(Collected data entries)
*** Begin section ***

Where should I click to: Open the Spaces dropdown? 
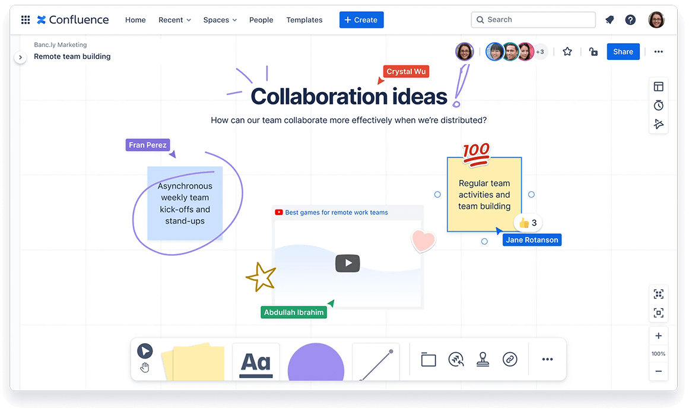220,20
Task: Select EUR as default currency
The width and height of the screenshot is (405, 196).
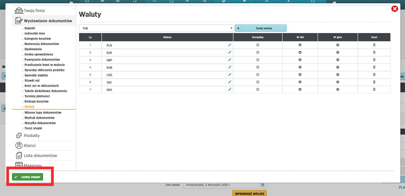Action: 258,53
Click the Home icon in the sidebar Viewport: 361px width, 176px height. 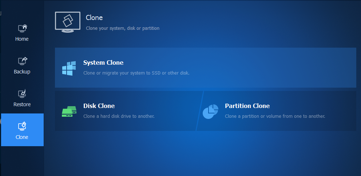[22, 28]

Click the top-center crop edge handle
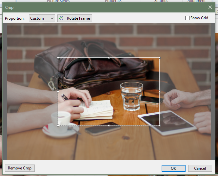click(109, 58)
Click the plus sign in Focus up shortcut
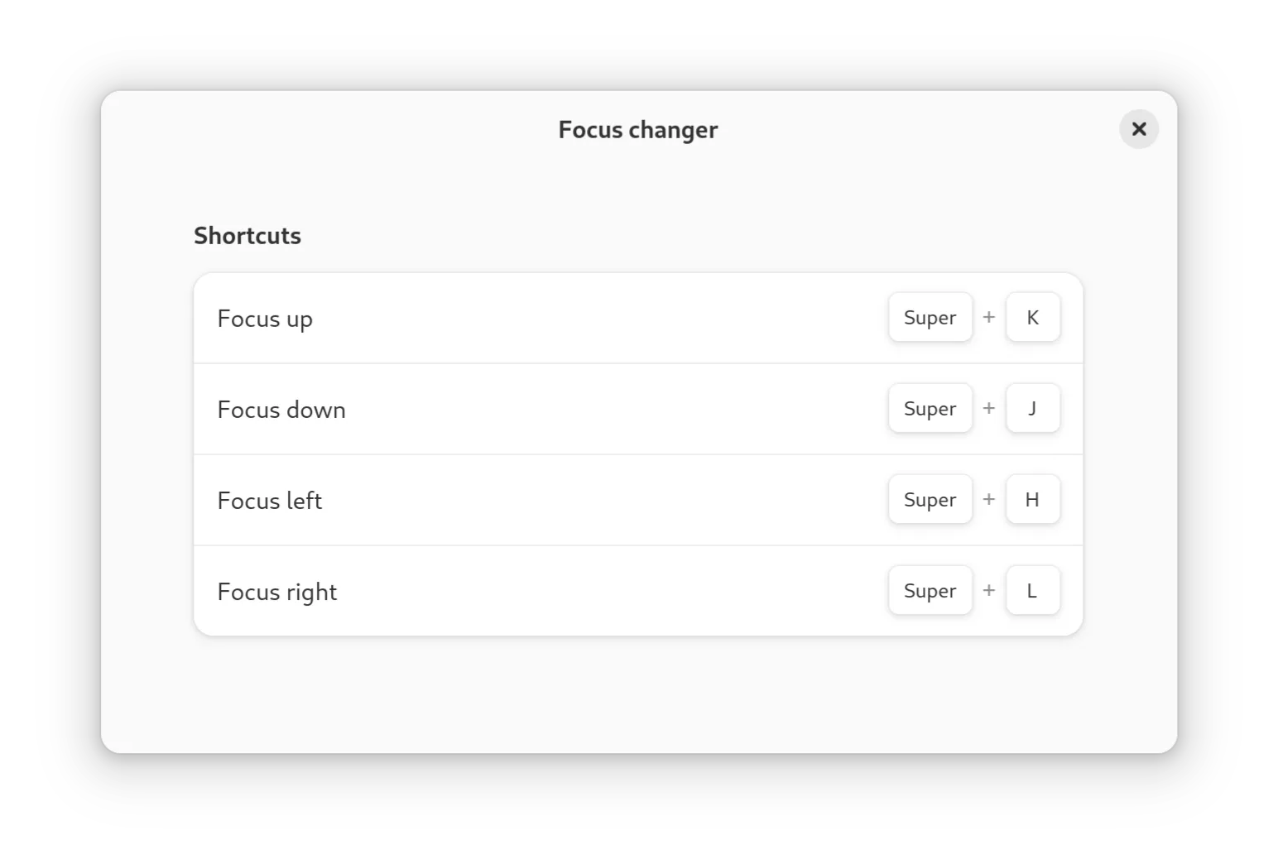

*** End section ***

= REQUIRED ACTION =
The lines wanted are those from the one with "Click the top-center crop edge handle" to the end of the entries above, repeated exactly, both ends included. Leave out the pictures.

= TASK RESPONSE =
Click the top-center crop edge handle
click(109, 58)
Click the plus sign in Focus up shortcut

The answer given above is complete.